The mood inside Yankee Stadium shifted dramatically during a game last September when a foul ball, clocked at 105 mph, shot off the bat of Todd Frazier and struck a two-year-old girl in the face.
She was sitting with her father on the third base side of the stadium, where there was no protective netting. The girl survived but suffered a broken nose and several other facial fractures.
The incident brought Frazier and several other players to tears. It also sparked recent conversations and modifications to South Carolina’s college and minor league baseball stadiums.
Major League Baseball Commissioner Ron Manfred said after the incident at Yankee Stadium that the league would look into netting options. On Feb. 1, he announced that all stadiums must extend their netting at least to the far ends of both dugouts.
According to ESPN, 10 MLB teams extended their netting by the end of the 2017 season, and another 12 will do the same by the end of this season.
A 2014 study by Bloomberg shows that about 1,750 spectators are hurt each year by batted baseballs. Most are minor and require no serious attention.
But changes are on the way.
Less than a year into the job as athletic director for the College of Charleston, Matt Roberts was ready to address the baseball netting at the school’s stadium in Mount Pleasant.
The netting stopped at the front of the dugouts when Roberts took the job in October 2016. When the Cougars took the field Friday for their first game of the season, the team had a new netting system that extended to the end of the dugouts.
The netting and the new padding on the outfield walls cost just under $100,000. The upgrades protect fans who are seated behind first and third base, Roberts said.
“We were going to do this anyway, but the things you see with children getting hit by foul balls further validates that decision,” he said.
Other Palmetto State schools, such as the University of South Carolina and Coastal Carolina University, also have protective netting that extend to the end of the dugouts.
With Coastal, the Conway school spent $10.2 million — including more than $150,000 for netting — on its new stadium that opened for play in 2015.
“It was part of the plan when we built the new stadium,” said Mike Cawood, a spokesperson for Coastal Carolina. “We wanted the fans to be as close to the action as possible, but also make sure they’re protected.”
South Carolina Gamecocks head coach Mark Kingston agreed. The netting at Founders Park protects those behind the two dugouts — something Kingston believes is for the best.
“Obviously, I would support anything that helps protect our fans,” he said.
Before Major League Baseball made the announcement earlier this month, the organization sent recommendations to its 30 teams in December 2015, suggesting that they also extend their netting past the dugouts.

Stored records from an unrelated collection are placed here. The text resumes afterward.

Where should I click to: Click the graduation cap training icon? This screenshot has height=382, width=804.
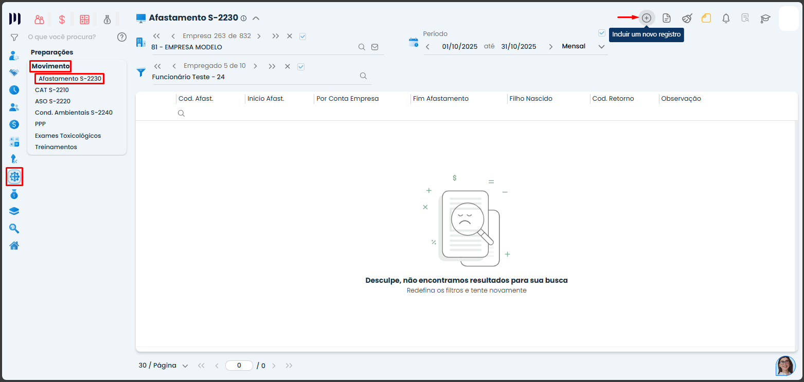765,19
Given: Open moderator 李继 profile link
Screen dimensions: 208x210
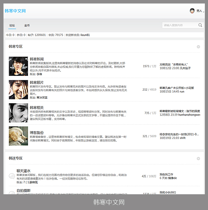Looking at the screenshot, I should click(39, 74).
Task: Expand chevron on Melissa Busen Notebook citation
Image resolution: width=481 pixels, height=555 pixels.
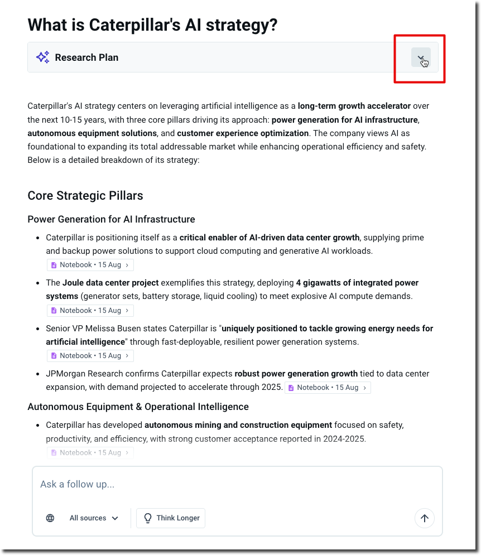Action: [x=127, y=356]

The letter also suggests that they educate fans on staying alert, and provide information to ticket buyers on which seats are protected by netting.
MLB recommended the same for its minor league clubs.
“Many of our ballparks already exceeded the recommended levels of protection for seating areas and many of those that weren’t at the time the recommendations were made have added netting,” Jeff Lantz, Minor League Baseball’s senior director of communications, told The Post and Courier.
Riley Park, home of the Charleston RiverDogs, is one of those ball clubs with netting that extends to the ends of the dugouts. The same goes for the Greenville Drive, while the Columbia Fireflies’ netting extends all the way to the end of the outfield.
The Myrtle Beach Pelicans’ netting extends to the home plate side of the dugout.
RiverDogs president Echols recognizes that some fans are turned off by the extended netting and would prefer an easier opportunity to catch a foul ball.
In those cases there’s plenty of other seating where the netting isn’t in the way. But for those closer to the action, it’s a small price to pay, Echols said.
“We attract all types of fans, from those who want to be as close to the action to those who want to take safety precautions,” he said. “But overall, the safety of our fans is a major part of the operational and entertainment culture we provide.”